PSM Madiun
- Full name: Persatuan Sepakbola Madiun
- Nicknames: Banteng Wilis (The Wilis Bulls)
- Founded: 29 May 1929; 97 years ago (as Madioensche Voetbal Bond)
- Ground: Wilis Stadium
- Capacity: 25.000
- Chairman: Nono Djatikusumo
- Manager: Nono Djatikusumo
- Coach: Edy Santoso
- League: Liga 4
- 2024–25: Liga Nusantara, 4th in Group K Relegation Round, (Relegation)
| Home colours | Away colours |

= PSM Madiun =

Indonesian football club

Persatuan Sepakbola Madiun (commonly known as PSM Madiun) is an Indonesian football club based in Madiun, East Java. They currently plays in Liga 4 and their homebase is Wilis Stadium.

==History==
The club was founded in 1929 under as Madioensche Voetbal Bond (MVB).
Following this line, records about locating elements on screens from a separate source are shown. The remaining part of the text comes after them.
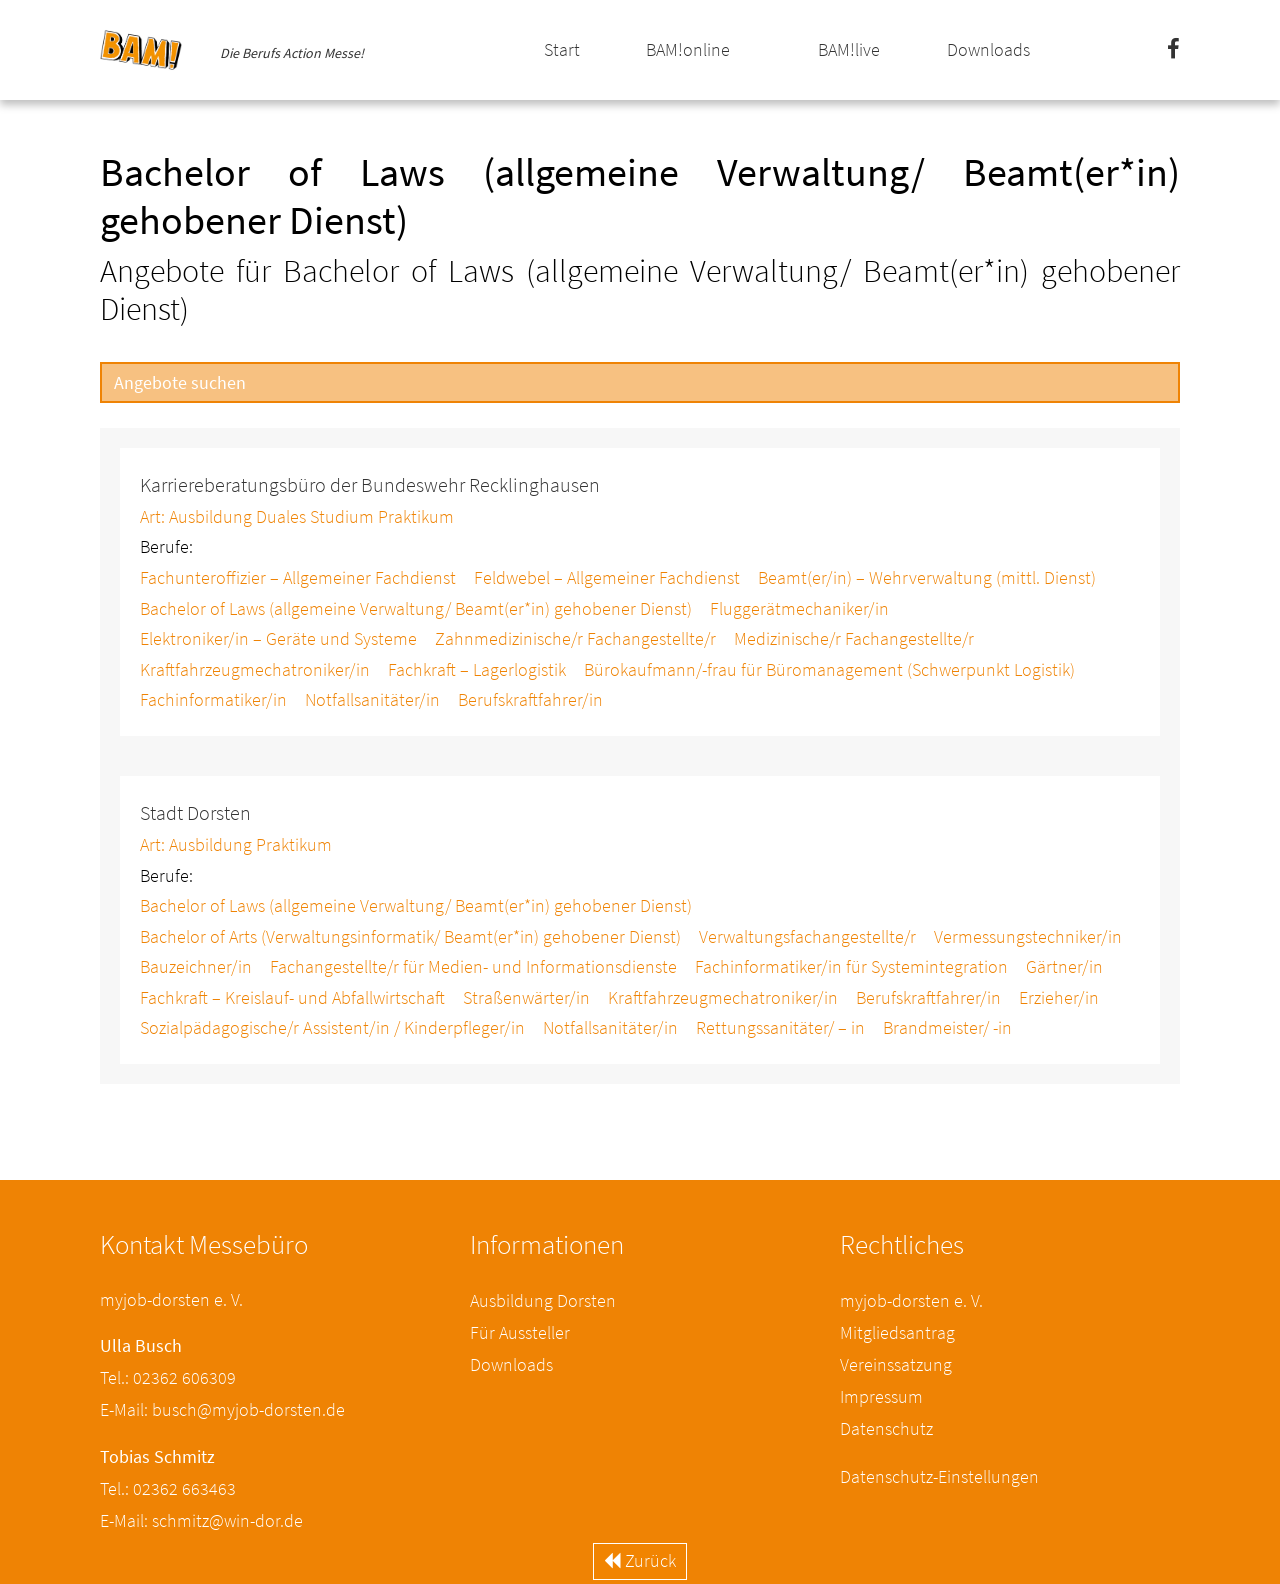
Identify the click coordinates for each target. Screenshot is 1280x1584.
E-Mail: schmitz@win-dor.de (201, 1520)
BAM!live (849, 49)
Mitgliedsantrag (897, 1332)
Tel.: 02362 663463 (168, 1488)
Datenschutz (886, 1428)
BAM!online (688, 49)
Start (562, 49)
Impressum (881, 1396)
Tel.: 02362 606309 (168, 1377)
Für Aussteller (520, 1332)
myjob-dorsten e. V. (911, 1300)
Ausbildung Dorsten (543, 1300)
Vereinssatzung (896, 1364)
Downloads (988, 49)
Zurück (640, 1560)
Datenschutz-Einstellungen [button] (939, 1476)
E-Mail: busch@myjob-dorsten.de (222, 1409)
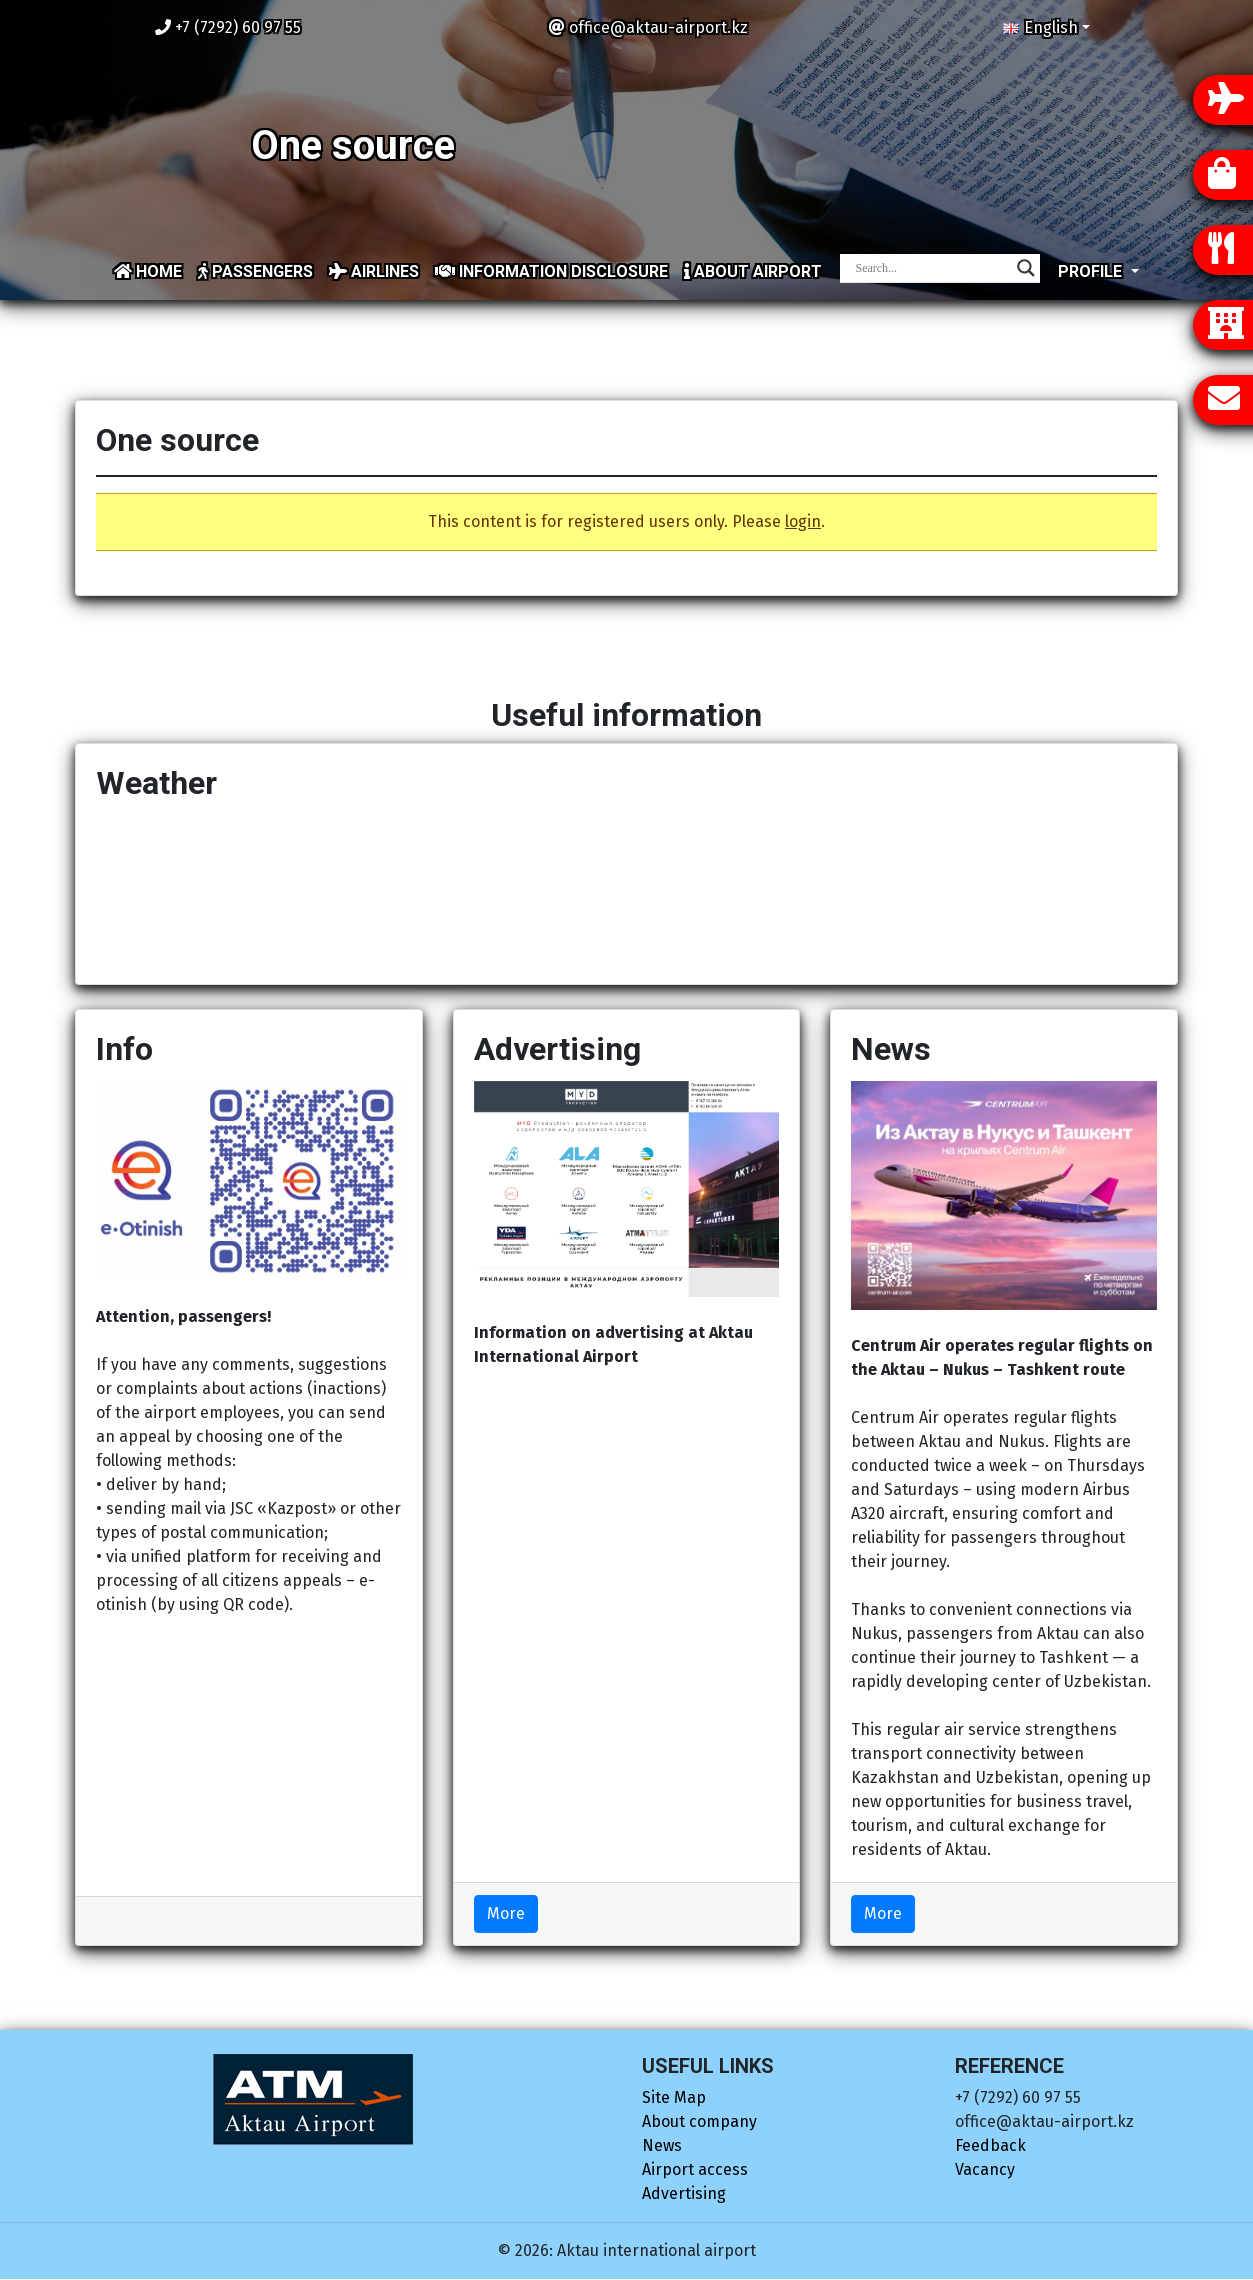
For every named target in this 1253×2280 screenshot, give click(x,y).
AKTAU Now (626, 889)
On 19 April 1930, MVB and seven other clubs established the Persatoean Sepak Raga Seloeroeh Indonesia (Football Association of Indonesia).
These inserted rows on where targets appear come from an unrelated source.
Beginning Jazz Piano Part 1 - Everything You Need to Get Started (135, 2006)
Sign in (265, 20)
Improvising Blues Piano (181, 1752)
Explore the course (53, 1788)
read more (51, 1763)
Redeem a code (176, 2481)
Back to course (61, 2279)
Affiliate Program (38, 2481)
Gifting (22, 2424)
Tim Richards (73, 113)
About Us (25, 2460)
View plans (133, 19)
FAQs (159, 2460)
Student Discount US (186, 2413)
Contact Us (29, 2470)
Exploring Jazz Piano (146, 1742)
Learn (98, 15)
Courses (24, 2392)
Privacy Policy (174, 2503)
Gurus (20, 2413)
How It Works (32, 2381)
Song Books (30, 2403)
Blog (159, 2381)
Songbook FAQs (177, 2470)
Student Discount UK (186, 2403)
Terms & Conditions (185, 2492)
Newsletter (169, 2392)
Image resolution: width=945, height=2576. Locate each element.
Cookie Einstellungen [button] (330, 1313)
On 6 February 2025, PSM Madiun was relegated to Liga 4 after 5-0 defeat against Perserang Serang.

==Players==
===Current squad===

| No. | Pos. | Nation | Player |
|---|---|---|---|
| 4 | DF | IDN | Agus Prasetyo |
| 6 | MF | IDN | Achmad Muchtarom |
| 7 | FW | IDN | Rian Hidayat |
| 8 | DF | IDN | Jawahiril Arzaq |
| 9 | FW | IDN | Alfian Faozi |
| 10 | MF | IDN | Obet Yulius (captain) |
| 18 | MF | IDN | Rizki Ramadan |
| 19 | MF | IDN | Ridwan Prihandoko |
| 20 | GK | IDN | Izzul Khaq |
| 21 | FW | IDN | Aldi Setya Wicaksono |

| No. | Pos. | Nation | Player |
|---|---|---|---|
| 22 | FW | IDN | Taufikur Rahman |
| 23 | MF | IDN | Eka Putra Yudhistira |
| 24 | DF | IDN | Moch Idris |
| 25 | FW | IDN | Ahnaf Desem Reno |
| 26 | DF | IDN | Achmad Bachtiar |
| 27 | MF | IDN | Abi Septiandi Zidandio |
| 28 | DF | IDN | Rendi Tiyeri |
| 29 | FW | IDN | Rendika Adi Pratama |
| 30 | GK | IDN | Davano Alzamora |

==Season-by-season records==

Season(s): League/Division; Tier; Tms.; Pos.; Piala Indonesia; AFC/AFF competition(s)
2004: Second Division; 3; Eliminated in Provincial round; –; –; –
2005: Third Division; 4; Eliminated in Provincial round; –; –; –
2006: Eliminated in Provincial round; –; –; –
2007: Eliminated in Provincial round; –; –; –
2008–09
2009–10
2010–11
2011–12
2013
2014
2015
2016
2017
2018
2019: Liga 3; 3; 32; Eliminated in Provincial round; –; –; –
2020: season abandoned; –; –; –
2021–22
2022–23: Liga 3; 3; season abandoned; –; –; –
2023–24: 80; 4th, Third round; –; –; –
2024–25: Liga Nusantara; 16; 4th, Relegation round; –; –

==Coaching staff==

| Position | Staff |
|---|---|
| Head coach | INA Edy Santoso |
| Assistant coach | INA Kodari Amir |
| Assistant coach | INA Rony Firmansyah |
| Goalkeeper coach | INA Saifudin |
| Physical Coach | INA Miftakul Huda |

==Stadium==
The club's home base is Wilis Stadium (groundshared with Madiun Putra) located at Jalan Mastrip, Klegen, Kartoharjo, Madiun 63117 with a capacity of 25,000 spectators.